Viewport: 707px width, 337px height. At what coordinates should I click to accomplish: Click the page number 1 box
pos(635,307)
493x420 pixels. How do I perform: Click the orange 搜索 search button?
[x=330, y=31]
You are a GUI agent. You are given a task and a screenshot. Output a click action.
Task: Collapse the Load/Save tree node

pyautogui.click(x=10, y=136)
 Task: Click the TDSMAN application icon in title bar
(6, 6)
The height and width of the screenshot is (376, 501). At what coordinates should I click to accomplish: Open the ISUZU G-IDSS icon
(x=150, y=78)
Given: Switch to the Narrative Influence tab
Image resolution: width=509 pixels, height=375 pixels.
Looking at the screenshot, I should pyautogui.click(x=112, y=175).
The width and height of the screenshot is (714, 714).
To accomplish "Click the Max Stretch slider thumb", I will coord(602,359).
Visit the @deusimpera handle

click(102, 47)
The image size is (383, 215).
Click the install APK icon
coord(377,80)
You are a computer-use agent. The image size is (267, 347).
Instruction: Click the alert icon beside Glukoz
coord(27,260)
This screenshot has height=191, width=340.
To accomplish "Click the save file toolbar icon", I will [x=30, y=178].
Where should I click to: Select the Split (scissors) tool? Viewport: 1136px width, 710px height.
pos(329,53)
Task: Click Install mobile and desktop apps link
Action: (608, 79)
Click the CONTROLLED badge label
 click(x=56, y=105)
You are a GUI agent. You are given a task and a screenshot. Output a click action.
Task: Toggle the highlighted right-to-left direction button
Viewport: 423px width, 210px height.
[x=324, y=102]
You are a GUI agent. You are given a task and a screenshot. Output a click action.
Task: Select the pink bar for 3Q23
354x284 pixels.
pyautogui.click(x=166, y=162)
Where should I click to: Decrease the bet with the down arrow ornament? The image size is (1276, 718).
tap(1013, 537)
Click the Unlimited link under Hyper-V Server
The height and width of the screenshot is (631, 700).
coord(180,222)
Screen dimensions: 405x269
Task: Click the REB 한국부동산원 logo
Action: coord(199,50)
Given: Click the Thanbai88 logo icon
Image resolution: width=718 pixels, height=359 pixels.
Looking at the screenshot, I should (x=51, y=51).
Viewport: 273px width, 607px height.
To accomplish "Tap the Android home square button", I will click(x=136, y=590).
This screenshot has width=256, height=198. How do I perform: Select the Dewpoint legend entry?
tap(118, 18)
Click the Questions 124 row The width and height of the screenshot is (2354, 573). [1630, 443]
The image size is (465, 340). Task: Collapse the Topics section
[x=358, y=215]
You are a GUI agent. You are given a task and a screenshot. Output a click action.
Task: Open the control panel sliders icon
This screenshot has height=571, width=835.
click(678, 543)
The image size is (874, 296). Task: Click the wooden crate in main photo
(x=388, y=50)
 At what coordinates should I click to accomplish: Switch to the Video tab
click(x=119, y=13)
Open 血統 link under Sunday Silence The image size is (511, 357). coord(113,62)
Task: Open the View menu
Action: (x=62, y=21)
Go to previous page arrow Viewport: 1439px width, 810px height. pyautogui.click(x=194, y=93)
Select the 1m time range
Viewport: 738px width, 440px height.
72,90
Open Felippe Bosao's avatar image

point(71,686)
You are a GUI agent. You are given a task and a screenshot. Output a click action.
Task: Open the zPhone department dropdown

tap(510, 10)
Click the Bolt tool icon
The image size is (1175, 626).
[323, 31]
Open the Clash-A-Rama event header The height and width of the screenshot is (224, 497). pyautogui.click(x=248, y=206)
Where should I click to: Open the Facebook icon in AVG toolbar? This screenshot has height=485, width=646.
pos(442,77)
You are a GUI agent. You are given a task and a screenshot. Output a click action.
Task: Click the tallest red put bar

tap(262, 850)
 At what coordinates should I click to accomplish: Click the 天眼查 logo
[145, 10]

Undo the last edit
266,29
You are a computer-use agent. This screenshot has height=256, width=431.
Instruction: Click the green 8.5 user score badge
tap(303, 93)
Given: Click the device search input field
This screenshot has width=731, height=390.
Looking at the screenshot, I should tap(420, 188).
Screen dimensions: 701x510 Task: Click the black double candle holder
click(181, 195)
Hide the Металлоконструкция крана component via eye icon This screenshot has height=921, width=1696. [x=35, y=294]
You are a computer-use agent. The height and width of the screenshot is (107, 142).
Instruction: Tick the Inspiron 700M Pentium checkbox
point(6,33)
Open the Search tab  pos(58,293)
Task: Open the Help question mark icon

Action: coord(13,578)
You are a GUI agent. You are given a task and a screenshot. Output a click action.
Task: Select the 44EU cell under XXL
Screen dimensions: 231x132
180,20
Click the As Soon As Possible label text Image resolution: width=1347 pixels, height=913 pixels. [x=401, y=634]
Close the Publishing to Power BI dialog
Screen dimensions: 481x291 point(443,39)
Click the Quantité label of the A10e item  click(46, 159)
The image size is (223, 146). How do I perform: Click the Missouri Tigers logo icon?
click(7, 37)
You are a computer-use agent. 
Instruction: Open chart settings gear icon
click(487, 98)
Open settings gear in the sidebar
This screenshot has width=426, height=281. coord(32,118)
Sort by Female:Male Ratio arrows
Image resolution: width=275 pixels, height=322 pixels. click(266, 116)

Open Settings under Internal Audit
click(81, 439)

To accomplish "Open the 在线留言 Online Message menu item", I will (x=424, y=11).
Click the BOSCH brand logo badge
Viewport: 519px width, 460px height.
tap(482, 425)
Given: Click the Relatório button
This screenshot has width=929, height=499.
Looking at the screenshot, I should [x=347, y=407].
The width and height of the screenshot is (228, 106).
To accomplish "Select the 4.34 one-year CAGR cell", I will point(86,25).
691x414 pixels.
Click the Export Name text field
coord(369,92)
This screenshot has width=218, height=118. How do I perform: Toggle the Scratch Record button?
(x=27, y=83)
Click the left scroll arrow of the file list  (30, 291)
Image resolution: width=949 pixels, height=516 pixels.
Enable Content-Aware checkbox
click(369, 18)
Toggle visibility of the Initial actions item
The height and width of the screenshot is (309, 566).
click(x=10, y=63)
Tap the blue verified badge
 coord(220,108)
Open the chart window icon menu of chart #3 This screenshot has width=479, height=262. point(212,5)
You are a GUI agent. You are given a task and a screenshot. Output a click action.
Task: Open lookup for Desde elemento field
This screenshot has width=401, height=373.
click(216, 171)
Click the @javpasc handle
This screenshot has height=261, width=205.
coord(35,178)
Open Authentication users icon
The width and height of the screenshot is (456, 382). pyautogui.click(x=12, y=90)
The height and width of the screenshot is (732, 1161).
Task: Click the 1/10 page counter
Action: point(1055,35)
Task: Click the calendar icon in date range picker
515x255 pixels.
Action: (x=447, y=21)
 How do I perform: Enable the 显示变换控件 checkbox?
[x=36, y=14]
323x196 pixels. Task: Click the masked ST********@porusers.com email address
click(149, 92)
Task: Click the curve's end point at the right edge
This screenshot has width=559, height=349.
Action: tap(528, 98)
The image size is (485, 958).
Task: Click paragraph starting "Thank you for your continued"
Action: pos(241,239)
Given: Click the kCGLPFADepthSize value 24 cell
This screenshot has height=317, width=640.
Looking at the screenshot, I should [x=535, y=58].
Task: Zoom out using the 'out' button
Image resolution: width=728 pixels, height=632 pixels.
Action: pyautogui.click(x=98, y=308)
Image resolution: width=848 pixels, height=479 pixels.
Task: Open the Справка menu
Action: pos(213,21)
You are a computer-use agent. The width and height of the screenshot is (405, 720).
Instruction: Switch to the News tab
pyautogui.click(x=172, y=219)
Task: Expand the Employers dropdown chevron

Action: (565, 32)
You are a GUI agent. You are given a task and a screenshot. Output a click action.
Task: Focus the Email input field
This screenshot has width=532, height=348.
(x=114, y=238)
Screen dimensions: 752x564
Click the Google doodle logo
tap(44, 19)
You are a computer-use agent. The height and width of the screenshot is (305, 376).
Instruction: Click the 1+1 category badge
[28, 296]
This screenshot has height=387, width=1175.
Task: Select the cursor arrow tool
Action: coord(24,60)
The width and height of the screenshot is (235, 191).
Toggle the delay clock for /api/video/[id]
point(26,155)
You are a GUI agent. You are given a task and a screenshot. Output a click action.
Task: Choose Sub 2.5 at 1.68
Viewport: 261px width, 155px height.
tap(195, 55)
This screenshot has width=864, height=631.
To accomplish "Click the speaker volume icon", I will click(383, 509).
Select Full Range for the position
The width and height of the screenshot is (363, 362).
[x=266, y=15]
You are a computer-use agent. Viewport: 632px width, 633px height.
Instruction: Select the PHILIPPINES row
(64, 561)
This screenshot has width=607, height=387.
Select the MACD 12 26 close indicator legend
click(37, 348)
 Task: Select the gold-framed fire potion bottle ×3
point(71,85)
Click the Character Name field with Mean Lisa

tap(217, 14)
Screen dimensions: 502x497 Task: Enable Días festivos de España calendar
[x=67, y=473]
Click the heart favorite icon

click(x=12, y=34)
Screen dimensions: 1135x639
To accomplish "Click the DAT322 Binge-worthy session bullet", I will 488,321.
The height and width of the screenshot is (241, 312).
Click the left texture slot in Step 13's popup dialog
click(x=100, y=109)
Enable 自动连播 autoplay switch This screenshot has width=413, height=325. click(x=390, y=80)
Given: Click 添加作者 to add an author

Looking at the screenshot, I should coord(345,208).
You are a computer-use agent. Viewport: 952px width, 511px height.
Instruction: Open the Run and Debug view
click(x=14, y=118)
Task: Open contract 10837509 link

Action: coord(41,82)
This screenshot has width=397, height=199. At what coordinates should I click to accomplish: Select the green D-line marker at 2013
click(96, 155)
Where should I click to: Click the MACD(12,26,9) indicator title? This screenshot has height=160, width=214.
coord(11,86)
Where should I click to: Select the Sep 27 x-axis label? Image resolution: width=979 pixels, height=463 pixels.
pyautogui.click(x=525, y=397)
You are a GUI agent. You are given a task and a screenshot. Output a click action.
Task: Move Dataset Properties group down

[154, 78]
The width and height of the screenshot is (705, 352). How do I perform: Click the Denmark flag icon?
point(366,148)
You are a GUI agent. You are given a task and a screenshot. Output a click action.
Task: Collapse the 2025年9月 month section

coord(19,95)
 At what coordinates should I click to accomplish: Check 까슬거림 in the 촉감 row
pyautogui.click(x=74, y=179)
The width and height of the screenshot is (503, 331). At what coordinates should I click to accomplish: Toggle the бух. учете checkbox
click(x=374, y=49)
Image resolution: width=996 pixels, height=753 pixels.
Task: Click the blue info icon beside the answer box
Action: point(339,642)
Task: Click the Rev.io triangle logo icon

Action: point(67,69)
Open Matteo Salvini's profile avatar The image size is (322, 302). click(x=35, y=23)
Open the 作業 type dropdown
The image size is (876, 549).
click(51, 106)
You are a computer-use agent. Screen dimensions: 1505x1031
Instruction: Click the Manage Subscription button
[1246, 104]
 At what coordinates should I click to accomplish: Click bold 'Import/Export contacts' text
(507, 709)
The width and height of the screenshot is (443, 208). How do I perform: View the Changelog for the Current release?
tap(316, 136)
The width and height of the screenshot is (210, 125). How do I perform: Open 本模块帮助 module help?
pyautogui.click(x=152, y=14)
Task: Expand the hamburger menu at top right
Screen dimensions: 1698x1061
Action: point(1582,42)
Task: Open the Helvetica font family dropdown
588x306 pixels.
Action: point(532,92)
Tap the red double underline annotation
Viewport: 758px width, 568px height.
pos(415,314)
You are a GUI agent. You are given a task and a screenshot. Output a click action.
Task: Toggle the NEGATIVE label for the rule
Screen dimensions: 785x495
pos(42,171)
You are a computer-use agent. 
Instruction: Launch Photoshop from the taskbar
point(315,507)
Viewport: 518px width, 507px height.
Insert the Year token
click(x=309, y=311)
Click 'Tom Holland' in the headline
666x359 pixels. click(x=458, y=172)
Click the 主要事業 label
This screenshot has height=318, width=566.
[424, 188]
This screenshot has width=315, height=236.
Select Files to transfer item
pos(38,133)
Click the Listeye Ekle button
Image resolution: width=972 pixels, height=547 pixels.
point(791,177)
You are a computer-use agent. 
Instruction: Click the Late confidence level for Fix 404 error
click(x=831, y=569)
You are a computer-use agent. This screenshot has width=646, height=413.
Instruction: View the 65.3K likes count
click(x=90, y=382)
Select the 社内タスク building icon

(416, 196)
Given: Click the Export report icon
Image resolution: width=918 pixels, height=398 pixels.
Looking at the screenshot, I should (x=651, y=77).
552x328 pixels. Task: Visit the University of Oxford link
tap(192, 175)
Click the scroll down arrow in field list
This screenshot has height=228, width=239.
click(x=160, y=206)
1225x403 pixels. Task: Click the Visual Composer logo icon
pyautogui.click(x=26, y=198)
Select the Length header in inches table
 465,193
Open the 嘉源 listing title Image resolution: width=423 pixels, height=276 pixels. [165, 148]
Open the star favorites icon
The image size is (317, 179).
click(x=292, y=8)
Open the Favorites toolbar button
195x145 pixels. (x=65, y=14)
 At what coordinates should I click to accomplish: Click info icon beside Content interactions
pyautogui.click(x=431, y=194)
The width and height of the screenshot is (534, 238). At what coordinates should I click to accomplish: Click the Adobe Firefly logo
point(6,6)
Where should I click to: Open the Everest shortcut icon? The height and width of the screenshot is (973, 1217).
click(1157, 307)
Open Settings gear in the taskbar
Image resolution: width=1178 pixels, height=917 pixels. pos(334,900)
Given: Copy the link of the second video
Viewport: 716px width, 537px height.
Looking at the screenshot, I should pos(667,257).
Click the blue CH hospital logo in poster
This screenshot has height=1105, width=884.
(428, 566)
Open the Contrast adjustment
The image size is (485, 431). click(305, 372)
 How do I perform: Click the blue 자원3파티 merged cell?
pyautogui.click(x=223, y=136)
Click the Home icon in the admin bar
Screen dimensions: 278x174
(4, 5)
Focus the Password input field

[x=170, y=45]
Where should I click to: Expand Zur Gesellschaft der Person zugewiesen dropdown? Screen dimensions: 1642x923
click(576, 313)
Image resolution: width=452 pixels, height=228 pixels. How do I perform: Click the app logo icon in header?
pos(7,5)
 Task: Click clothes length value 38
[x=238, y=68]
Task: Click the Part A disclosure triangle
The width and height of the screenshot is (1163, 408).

▶ [The problem] Please copy every line in the entries where "right" appears.

▶ [Your response]
Task: Toggle the highlighted right-to-left direction button
Task: Click the curve's end point at the right edge
Task: Expand the hamburger menu at top right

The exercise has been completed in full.